In this phenomenal letter, Gauguin questions fundamental ideas about art, artists, and artistic methodology. He extensively discusses meta concepts, such as what makes "masters" great, the ideal artist's education, and the state of the late-nineteenth-century art world—which he judged to be a particularly "difficult era" for artists like himself. In this discussion he refers to seven famous artists, including seventeenth-century Dutch Old Master Peter Paul Rubens; influential French Romantic and Realist painters Jean-Baptiste-Camille Corot, Eugene Delacroix, Jean-François Millet, and Gustave Courbet; and Pierre-Auguste Renoir and Armand Guillaumin, Gauguin and Pissarro's own contemporaries.
Gauguin argues that painting can be separated into two schools: that of "les maîtres ou les grands" ("the masters or greats [artists]"), and that of modern artists like Pissarro and himself. Artwork from one or two generations earlier, such as that produced by Eugène Delacroix, is firmly situated in the "grand tradition" of academic painting: highly wrought and emotive paintings, often monumental in scale, depicting allegorical figures, mythological scenes, or historical events. Art critics maintained that such artwork appealed to higher realms of thinking, and thus enriched the viewer. It was considered canon.

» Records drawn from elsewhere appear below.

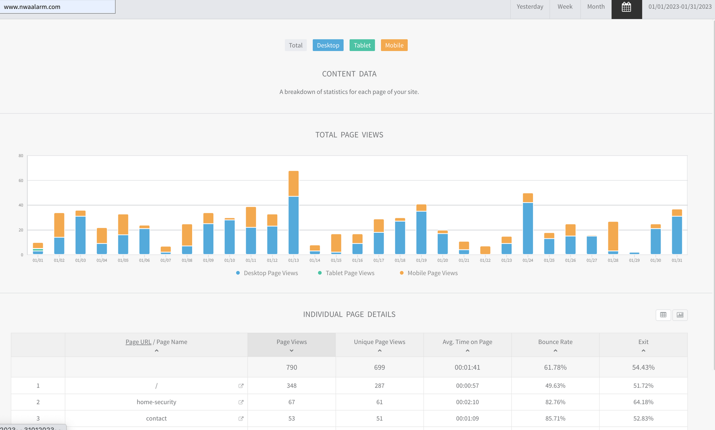Sort by Page Views column arrow

pyautogui.click(x=292, y=351)
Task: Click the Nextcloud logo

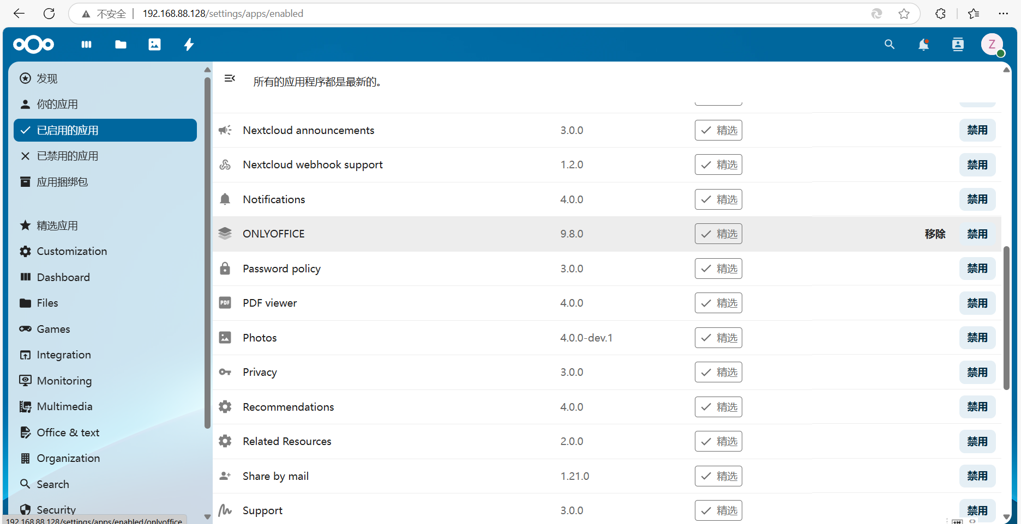Action: pos(33,44)
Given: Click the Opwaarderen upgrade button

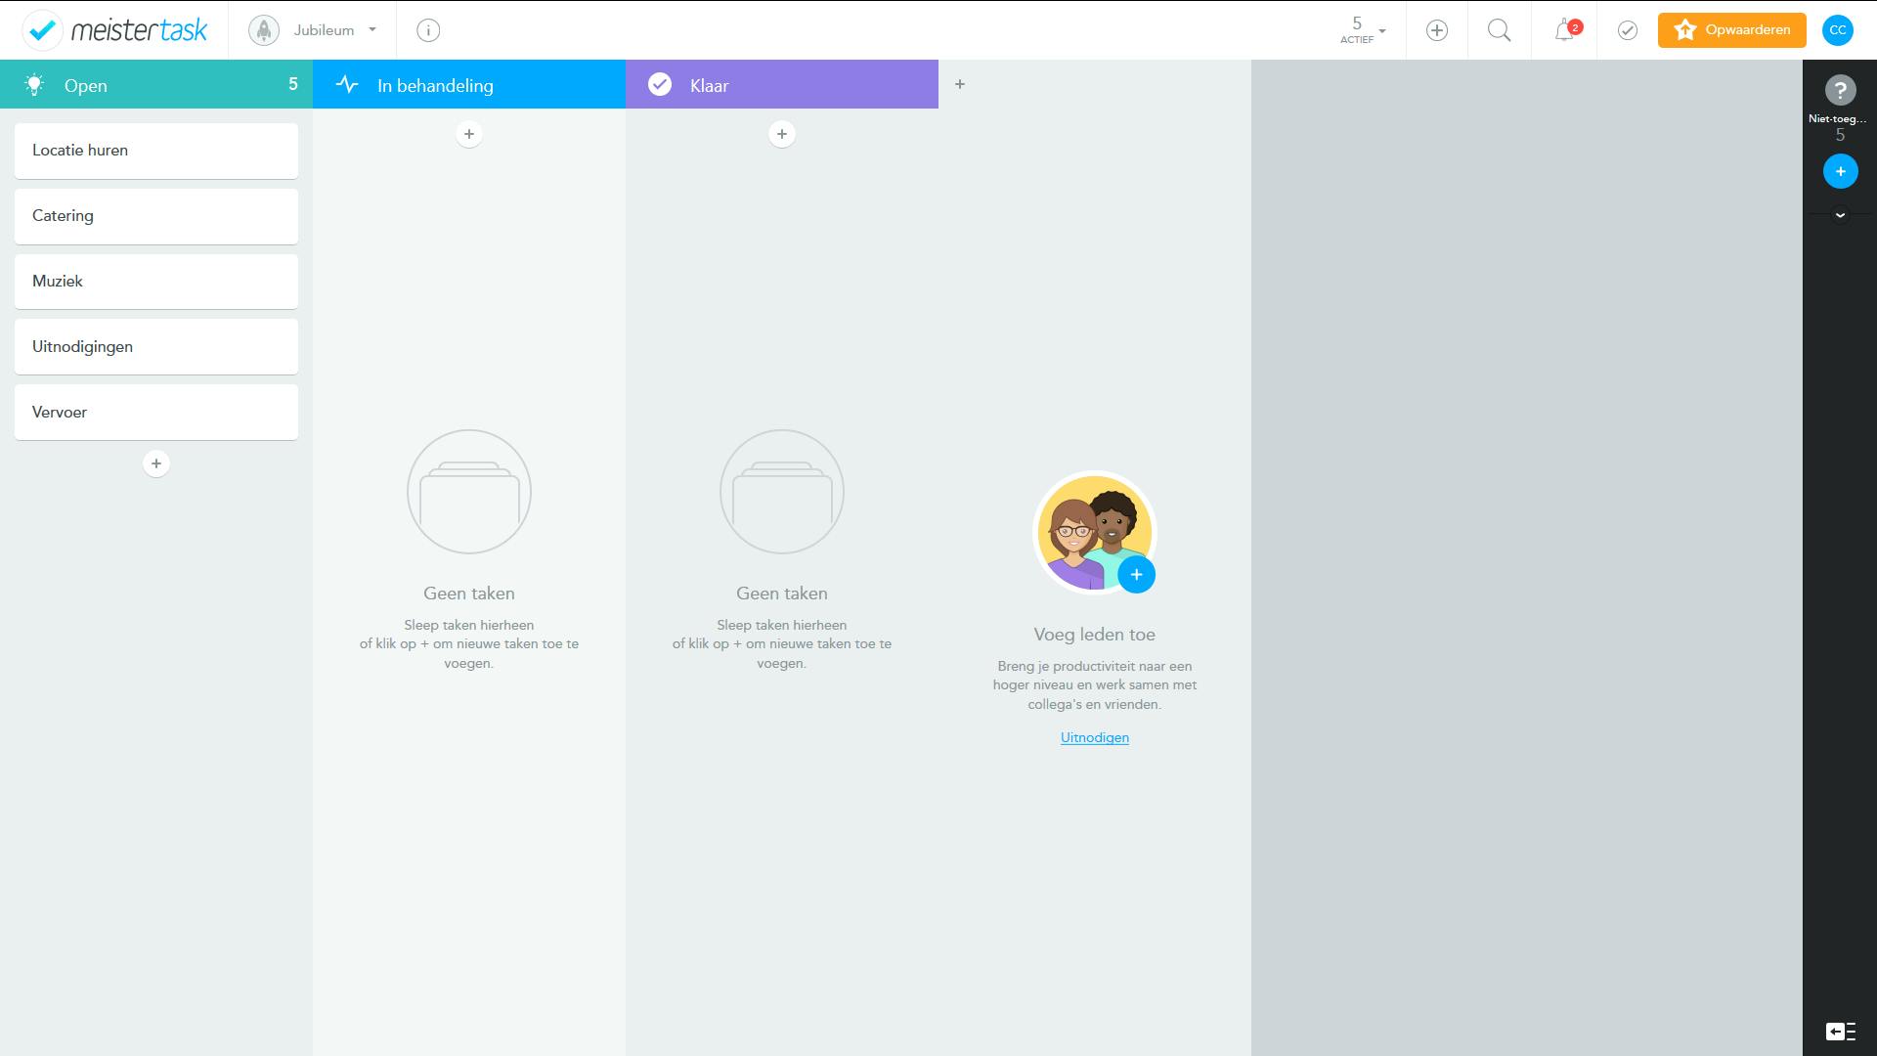Looking at the screenshot, I should pos(1731,30).
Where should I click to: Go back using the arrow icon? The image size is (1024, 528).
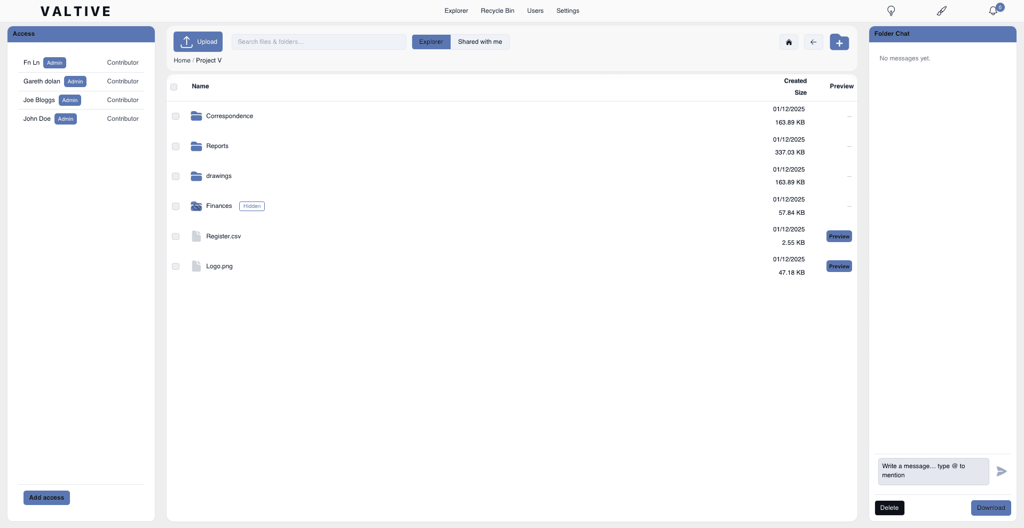coord(813,42)
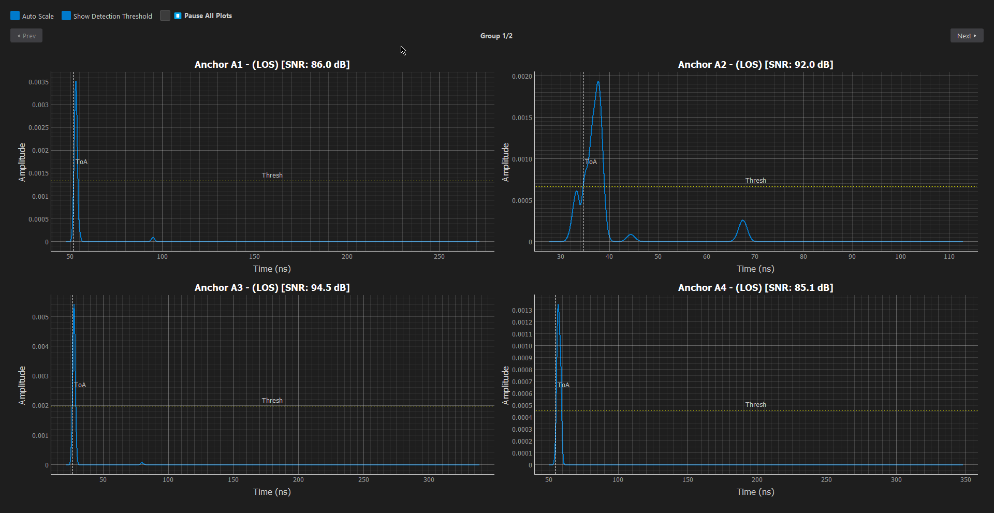Click the Group 1/2 page indicator
Screen dimensions: 994x513
(496, 36)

The Impressionists and Post-Impressionists, on the other hand, rejected such codified themes and tropes. These artists depicted ordinary landscapes, people, and objects, to the horror of the general public and the art world. This meant that the best living artists of Gauguin's generation could be—and often were—rejected from the Salon and relegated to the Salon des Refusés.
Gauguin's probe into the "grand tradition" of painting also begs the question of what makes art objectively great. To Gauguin--though he would first admit the question as relative--he might argue that the best art is great because of the artists' technical brilliance or "genius" as opposed to other conventional criteria. The stuffy pronouncements of art critics of the day might examine the following aspects, for example: Is its subject matter socially respectable? Is its style traditional or modern? This of course was anathema to the Impressionist raison d'être: to convey the spirit of the art.
Gauguin also mentions the famous Sunday painting sessions which he regularly enjoyed in Camille Pissarro's garden at Pontoise, northwest of Paris. Pissarro, who was slightly older than the other leading Impressionists and Post-Impressionists, had established an artists' collective group in 1873. Pissarro served as a role model to many rising artists including Paul Gauguin, Vincent Van Gogh, Paul Cézanne, and Georges Seurat.
Considering Pissarro's avuncular role, then, it is a little unexpected that Gauguin offers painting advice to his mentor in the letter. Pissarro preferred to paint en plein air in one feverish sitting, prioritizing his first "impression" of the scene as the best. Surprisingly, Gauguin counsels Pissarro to do less work in the field and more in the studio. By preparing beforehand, Pissarro "would not have to search for a new vision of nature" every time he painted, liberating him, and allowing him to "improve at once." Gauguin's advice is essentially anti-Impressionist, as the Impressionists wanted to spontaneously and simultaneously paint the essence of what they saw, in the real environment. Gauguin thought differently. This perhaps anticipates his shift towards Post-Impressionism, and his later embrace of more stylized artwork.